▶ _DATA FOR REVIEW_

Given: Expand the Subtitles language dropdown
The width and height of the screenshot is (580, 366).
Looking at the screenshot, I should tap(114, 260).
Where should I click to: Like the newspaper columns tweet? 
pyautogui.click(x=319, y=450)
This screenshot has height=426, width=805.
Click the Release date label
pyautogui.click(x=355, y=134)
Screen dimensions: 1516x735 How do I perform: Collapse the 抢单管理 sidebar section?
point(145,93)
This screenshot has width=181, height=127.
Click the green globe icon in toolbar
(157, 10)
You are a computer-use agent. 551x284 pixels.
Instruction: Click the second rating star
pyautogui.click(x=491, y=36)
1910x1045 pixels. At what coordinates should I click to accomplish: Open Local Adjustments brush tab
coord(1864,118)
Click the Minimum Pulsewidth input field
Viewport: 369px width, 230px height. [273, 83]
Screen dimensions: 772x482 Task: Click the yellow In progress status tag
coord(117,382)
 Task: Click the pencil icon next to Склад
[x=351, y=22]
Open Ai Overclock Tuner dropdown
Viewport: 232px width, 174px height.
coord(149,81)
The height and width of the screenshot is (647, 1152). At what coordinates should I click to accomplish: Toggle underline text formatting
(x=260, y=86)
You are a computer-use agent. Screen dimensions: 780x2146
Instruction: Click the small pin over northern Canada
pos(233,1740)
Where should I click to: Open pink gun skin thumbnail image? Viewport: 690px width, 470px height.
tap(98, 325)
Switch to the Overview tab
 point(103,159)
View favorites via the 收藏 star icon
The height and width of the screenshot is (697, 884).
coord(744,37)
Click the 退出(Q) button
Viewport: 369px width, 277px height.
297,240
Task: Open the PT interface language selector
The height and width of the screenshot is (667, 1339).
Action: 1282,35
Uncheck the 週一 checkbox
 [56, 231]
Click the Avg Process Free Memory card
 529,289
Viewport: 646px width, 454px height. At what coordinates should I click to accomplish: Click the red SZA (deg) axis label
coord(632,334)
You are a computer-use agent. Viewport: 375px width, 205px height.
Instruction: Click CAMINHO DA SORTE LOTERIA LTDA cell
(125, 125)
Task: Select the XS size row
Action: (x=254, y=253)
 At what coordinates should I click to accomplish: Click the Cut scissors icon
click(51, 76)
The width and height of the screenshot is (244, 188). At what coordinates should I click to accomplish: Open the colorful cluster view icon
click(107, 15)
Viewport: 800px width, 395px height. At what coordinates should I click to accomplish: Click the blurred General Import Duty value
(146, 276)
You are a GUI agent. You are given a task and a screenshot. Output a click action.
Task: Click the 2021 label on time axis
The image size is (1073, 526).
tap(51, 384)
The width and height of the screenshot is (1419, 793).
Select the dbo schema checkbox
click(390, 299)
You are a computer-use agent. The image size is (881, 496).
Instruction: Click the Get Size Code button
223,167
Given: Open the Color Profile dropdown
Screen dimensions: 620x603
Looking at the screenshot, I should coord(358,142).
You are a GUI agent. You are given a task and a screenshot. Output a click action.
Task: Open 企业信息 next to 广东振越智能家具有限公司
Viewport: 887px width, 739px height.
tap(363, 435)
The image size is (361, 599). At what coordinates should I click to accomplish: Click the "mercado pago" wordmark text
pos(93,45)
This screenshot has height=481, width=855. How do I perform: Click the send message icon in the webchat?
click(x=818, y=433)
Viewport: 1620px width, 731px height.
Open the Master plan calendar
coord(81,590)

▶ _TASK DIRECTIONS_
The full data, transcribed without change, is the expected answer.

▶ _SOLUTION TO THE EXERCISE_
Given: Expand the Subtitles language dropdown
The width and height of the screenshot is (580, 366).
Looking at the screenshot, I should tap(114, 260).
Where should I click to: Like the newspaper columns tweet? 
pyautogui.click(x=319, y=450)
This screenshot has height=426, width=805.
Click the Release date label
pyautogui.click(x=355, y=134)
Screen dimensions: 1516x735 How do I perform: Collapse the 抢单管理 sidebar section?
point(145,93)
This screenshot has width=181, height=127.
Click the green globe icon in toolbar
(157, 10)
You are a computer-use agent. 551x284 pixels.
Instruction: Click the second rating star
pyautogui.click(x=491, y=36)
1910x1045 pixels. At what coordinates should I click to accomplish: Open Local Adjustments brush tab
coord(1864,118)
Click the Minimum Pulsewidth input field
Viewport: 369px width, 230px height. [273, 83]
Screen dimensions: 772x482 Task: Click the yellow In progress status tag
coord(117,382)
 Task: Click the pencil icon next to Склад
[x=351, y=22]
Open Ai Overclock Tuner dropdown
Viewport: 232px width, 174px height.
coord(149,81)
The height and width of the screenshot is (647, 1152). At what coordinates should I click to accomplish: Toggle underline text formatting
(x=260, y=86)
You are a computer-use agent. Screen dimensions: 780x2146
Instruction: Click the small pin over northern Canada
pos(233,1740)
Where should I click to: Open pink gun skin thumbnail image? Viewport: 690px width, 470px height.
tap(98, 325)
Switch to the Overview tab
 point(103,159)
View favorites via the 收藏 star icon
The height and width of the screenshot is (697, 884).
coord(744,37)
Click the 退出(Q) button
Viewport: 369px width, 277px height.
297,240
Task: Open the PT interface language selector
The height and width of the screenshot is (667, 1339).
Action: 1282,35
Uncheck the 週一 checkbox
 [56, 231]
Click the Avg Process Free Memory card
 529,289
Viewport: 646px width, 454px height. At what coordinates should I click to accomplish: Click the red SZA (deg) axis label
coord(632,334)
You are a computer-use agent. Viewport: 375px width, 205px height.
Instruction: Click CAMINHO DA SORTE LOTERIA LTDA cell
(125, 125)
Task: Select the XS size row
Action: (x=254, y=253)
 At what coordinates should I click to accomplish: Click the Cut scissors icon
click(51, 76)
The width and height of the screenshot is (244, 188). At what coordinates should I click to accomplish: Open the colorful cluster view icon
click(107, 15)
Viewport: 800px width, 395px height. At what coordinates should I click to accomplish: Click the blurred General Import Duty value
(146, 276)
You are a GUI agent. You are given a task and a screenshot. Output a click action.
Task: Click the 2021 label on time axis
The image size is (1073, 526).
tap(51, 384)
The width and height of the screenshot is (1419, 793).
Select the dbo schema checkbox
click(390, 299)
You are a computer-use agent. The image size is (881, 496).
Instruction: Click the Get Size Code button
223,167
Given: Open the Color Profile dropdown
Screen dimensions: 620x603
Looking at the screenshot, I should coord(358,142).
You are a GUI agent. You are given a task and a screenshot. Output a click action.
Task: Open 企业信息 next to 广东振越智能家具有限公司
Viewport: 887px width, 739px height.
tap(363, 435)
The image size is (361, 599). At what coordinates should I click to accomplish: Click the "mercado pago" wordmark text
pos(93,45)
This screenshot has height=481, width=855. How do I perform: Click the send message icon in the webchat?
click(x=818, y=433)
Viewport: 1620px width, 731px height.
Open the Master plan calendar
coord(81,590)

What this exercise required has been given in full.